Je pars en direction de ma chambre sans répondre à ma mère. C'est ridicule car ce matin je cogitais éveillée donc j'aurais entendu maman venir dans ma salle de bains. Même si je tente de trouver une explication réelle ou logique, je sais au fond de moi que tout ça relève d'autre chose, ce n'est pas une simple farce. Cette situation est insupportable. Je veux quand même m'assurer que ce n'est pas Jules qui est derrière tout ça. Je crois qu'il dort encore, j'entrouvre sa porte et passe la tête.

- Jules, tu dors ? Dis-je en chuchotant.

- Tu m'as réveillé.

- Ah mince, je suis désolée. Dis-est-ce que tu es venu dans ma chambre ?

- Non ? Il n'y a rien qui m'intéresse dans cette pièce à part, peut-être, trouver tes secrets.

- C'est bien dommage, je n'ai aucun secret !

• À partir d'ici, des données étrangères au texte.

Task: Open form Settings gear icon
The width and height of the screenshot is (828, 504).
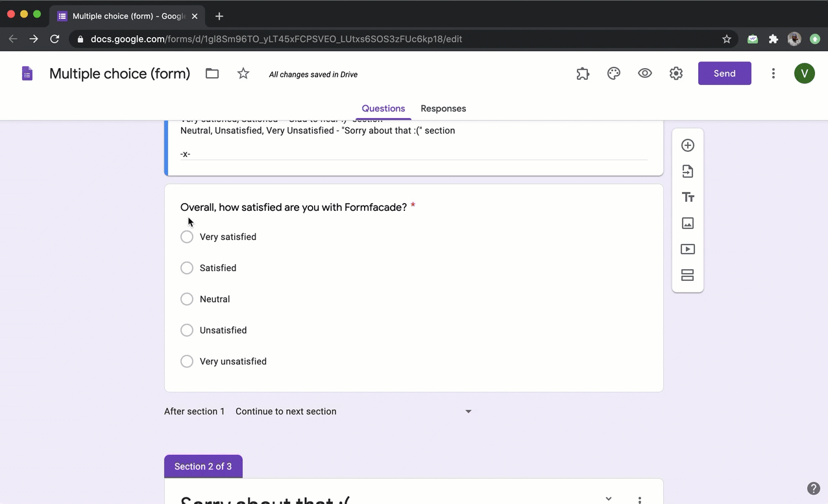Action: (x=676, y=74)
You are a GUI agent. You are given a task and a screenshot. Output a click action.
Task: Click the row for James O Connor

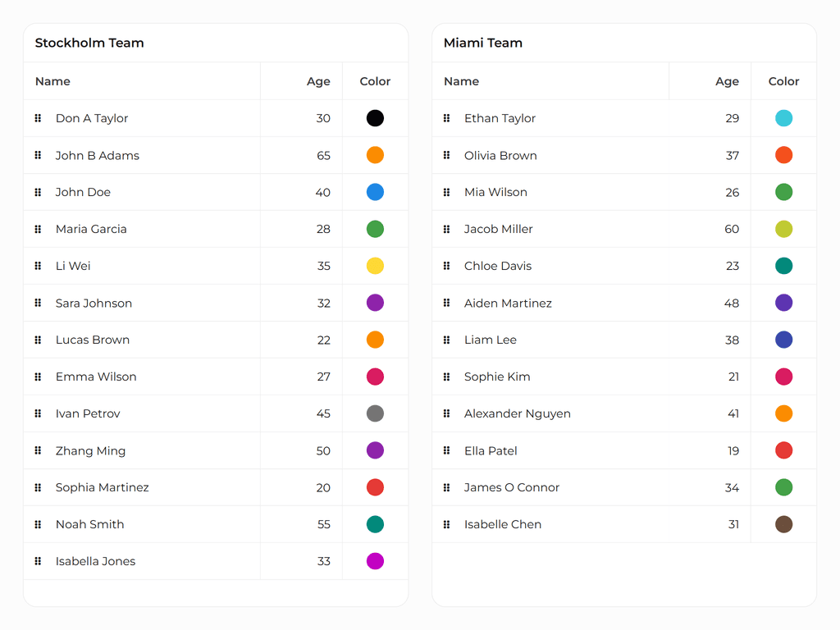574,487
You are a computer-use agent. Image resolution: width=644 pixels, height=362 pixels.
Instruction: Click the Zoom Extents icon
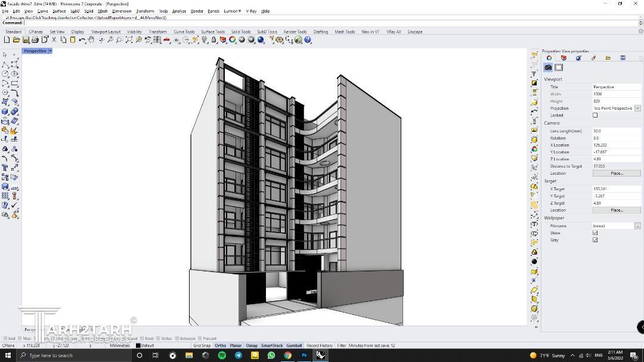click(129, 40)
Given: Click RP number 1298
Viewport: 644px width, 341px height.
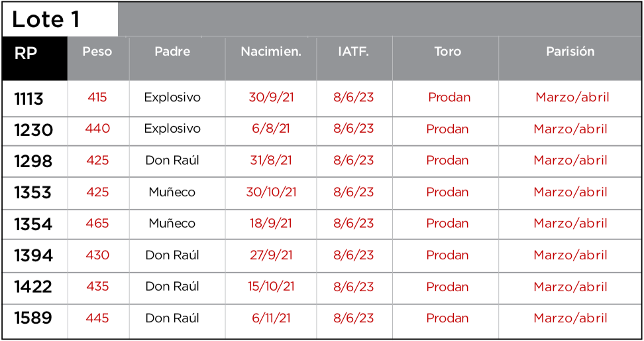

Il me tire la langue, je le laisse se rendormir. C'est vraiment bizarre, si personne n'est venu, ça veut bien dire que les mots sont partis d'eux-mêmes, mon intuition se confirme. Je ne vais rien pouvoir avaler ce matin ; ces manifestations prennent trop d'ampleur. Ça me tracasse énormément, ma gorge en devient nouée. Il faut que je comprenne, ça en devient vital. Je repense malgré moi au décès de papa, je fais comme je peux pour ne pas pleurer. Je suis plantée sur le palier, le regard dans le vide ; je perçois à peine maman s'agiter entre sa chambre, celle de Jules et la salle de bains commune.

- Emy active un peu, tu vas être en retard au collège !

- Oui pardon maman, je vais me brosser les dents.

J'entends à peine maman marmonner que je devrais manger quelque chose avant de partir. Je suis perplexe. J'aimerais bien enfin en parler car j'ai passé deux jours à me tourmenter, mais au fond qui me croirait ? Qui prendrait au sérieux une fille de 14 ans qui prétend avoir été témoin d'un étrange message indélébile sur un miroir ? En plus, je n'ai aucune preuve n'ayant pas fait de photo...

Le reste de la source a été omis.